WHAT YOU NEED TO DO:
Each entry must be restated word for word.

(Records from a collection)
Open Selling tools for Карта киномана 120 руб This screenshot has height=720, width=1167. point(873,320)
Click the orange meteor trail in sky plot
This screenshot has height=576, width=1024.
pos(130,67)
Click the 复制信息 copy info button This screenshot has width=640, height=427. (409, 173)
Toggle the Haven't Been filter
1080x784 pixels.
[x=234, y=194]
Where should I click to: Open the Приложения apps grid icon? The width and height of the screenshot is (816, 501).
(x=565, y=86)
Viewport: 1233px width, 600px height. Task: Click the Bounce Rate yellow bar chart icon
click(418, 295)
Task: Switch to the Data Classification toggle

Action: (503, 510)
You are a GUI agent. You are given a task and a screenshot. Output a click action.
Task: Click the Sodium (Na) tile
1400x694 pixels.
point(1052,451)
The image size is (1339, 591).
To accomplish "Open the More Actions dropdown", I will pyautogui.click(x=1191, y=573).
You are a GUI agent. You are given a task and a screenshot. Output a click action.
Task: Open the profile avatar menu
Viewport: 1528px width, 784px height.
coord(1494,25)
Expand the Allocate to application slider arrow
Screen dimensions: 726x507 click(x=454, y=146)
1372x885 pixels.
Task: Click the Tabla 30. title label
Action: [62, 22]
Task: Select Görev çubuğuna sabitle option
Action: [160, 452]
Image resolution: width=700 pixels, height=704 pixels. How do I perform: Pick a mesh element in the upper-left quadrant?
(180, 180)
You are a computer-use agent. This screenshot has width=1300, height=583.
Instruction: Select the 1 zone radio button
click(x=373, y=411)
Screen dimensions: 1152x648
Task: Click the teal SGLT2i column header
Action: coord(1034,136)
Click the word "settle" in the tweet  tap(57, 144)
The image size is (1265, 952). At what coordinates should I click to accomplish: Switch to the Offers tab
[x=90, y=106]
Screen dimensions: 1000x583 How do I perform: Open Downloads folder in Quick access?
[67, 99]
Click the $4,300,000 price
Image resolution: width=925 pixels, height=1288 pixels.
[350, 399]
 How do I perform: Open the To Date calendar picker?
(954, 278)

SOLUTION TO THIS EXERCISE:
Open Selling tools for Карта киномана 120 руб This screenshot has height=720, width=1167. point(873,320)
Click the orange meteor trail in sky plot
This screenshot has height=576, width=1024.
pos(130,67)
Click the 复制信息 copy info button This screenshot has width=640, height=427. (409, 173)
Toggle the Haven't Been filter
1080x784 pixels.
[x=234, y=194]
Where should I click to: Open the Приложения apps grid icon? The width and height of the screenshot is (816, 501).
(x=565, y=86)
Viewport: 1233px width, 600px height. Task: Click the Bounce Rate yellow bar chart icon
click(418, 295)
Task: Switch to the Data Classification toggle

Action: (503, 510)
You are a GUI agent. You are given a task and a screenshot. Output a click action.
Task: Click the Sodium (Na) tile
1400x694 pixels.
point(1052,451)
The image size is (1339, 591).
To accomplish "Open the More Actions dropdown", I will pyautogui.click(x=1191, y=573).
You are a GUI agent. You are given a task and a screenshot. Output a click action.
Task: Open the profile avatar menu
Viewport: 1528px width, 784px height.
coord(1494,25)
Expand the Allocate to application slider arrow
Screen dimensions: 726x507 click(x=454, y=146)
1372x885 pixels.
Task: Click the Tabla 30. title label
Action: [62, 22]
Task: Select Görev çubuğuna sabitle option
Action: [160, 452]
Image resolution: width=700 pixels, height=704 pixels. How do I perform: Pick a mesh element in the upper-left quadrant?
(180, 180)
You are a computer-use agent. This screenshot has width=1300, height=583.
Instruction: Select the 1 zone radio button
click(x=373, y=411)
Screen dimensions: 1152x648
Task: Click the teal SGLT2i column header
Action: coord(1034,136)
Click the word "settle" in the tweet  tap(57, 144)
The image size is (1265, 952). At what coordinates should I click to accomplish: Switch to the Offers tab
[x=90, y=106]
Screen dimensions: 1000x583 How do I perform: Open Downloads folder in Quick access?
[67, 99]
Click the $4,300,000 price
Image resolution: width=925 pixels, height=1288 pixels.
[350, 399]
 How do I perform: Open the To Date calendar picker?
(954, 278)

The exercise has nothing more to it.